ZFS Scrub task best practice

On a mostly idle pool, time to scrub is greatly dependent on amount of data to be scrubbed (5TB takes longer than 5GB) and the speed of the data interface (NVME is faster than SATA6 which is faster than SATA3) USB3 is faster than USB2, so I'd guess an external drive, connected via USB is going to take a while if there is a lot of data on it. Speed of the device beyond the USB also affects scrub (SSD faster than spinning platters).
 
I do SSDs and NVMes data media scrub once a day, nightly.
 
Scrub of my SSD freebsd pool took 3-minutes. Scrub of a smaller void-linux-on-zfs pool 30 seconds. A large difference with an external USB.
 
I only use USB devices as backups, so I do not see why scrubbing them.
 
Well I was doubting if it only checked the "meanwhile changed datablocks".

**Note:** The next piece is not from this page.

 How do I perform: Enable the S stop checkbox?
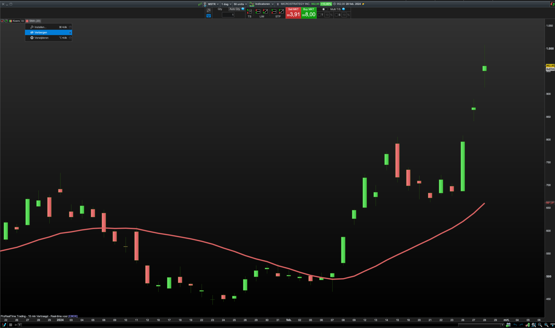[336, 15]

No, the purpose of scrub is explicitly to look at problems with the disk that happen "spontaneously". Two examples of such problems are mechanical damage to the platter and head (scratches, foreign objects, moguls in the lubricant), and off-track writes (where data should have been to one location, and ends up in a different location). These problems don't just happen to the data that is being written.

Scrub and SMART can work well together, because scrub makes sure most areas of the disk get exercised regularly, which makes the SMART statistics more meaningful. This is ideal in a system where the file system (and its scrubbing algorithm) and the analysis of SMART data are designed and tuned together.
 
I've no idea what "best practices" for zfs scrub are, but I'll note that the default of every 35 days has served me well for many years now. FreeBSD handles this via the periodic script /etc/periodic/daily/800.scrub-zfs which gets its default values from /etc/defaults/periodic.conf:
Code:
root@kg-core2# grep scrub_zfs /etc/defaults/periodic.conf
daily_scrub_zfs_enable="NO"
daily_scrub_zfs_pools=""            # empty string selects all pools
daily_scrub_zfs_default_threshold="35"        # days between scrubs
#daily_scrub_zfs_${poolname}_threshold="35"    # pool specific threshold
If you want to change some of them, you should pout them in the /etc/rc.conf file.
Don't you mean /etc/periodic.conf
 
Don't you mean /etc/periodic.conf
/etc/defaults/periodic.conf contains the defaults, just as /etc/defaults/rc.conf contains a bunch of defaults too. Those settings can be overruled by setting them in /etc/periodic.conf and /etc/rc.conf respectively.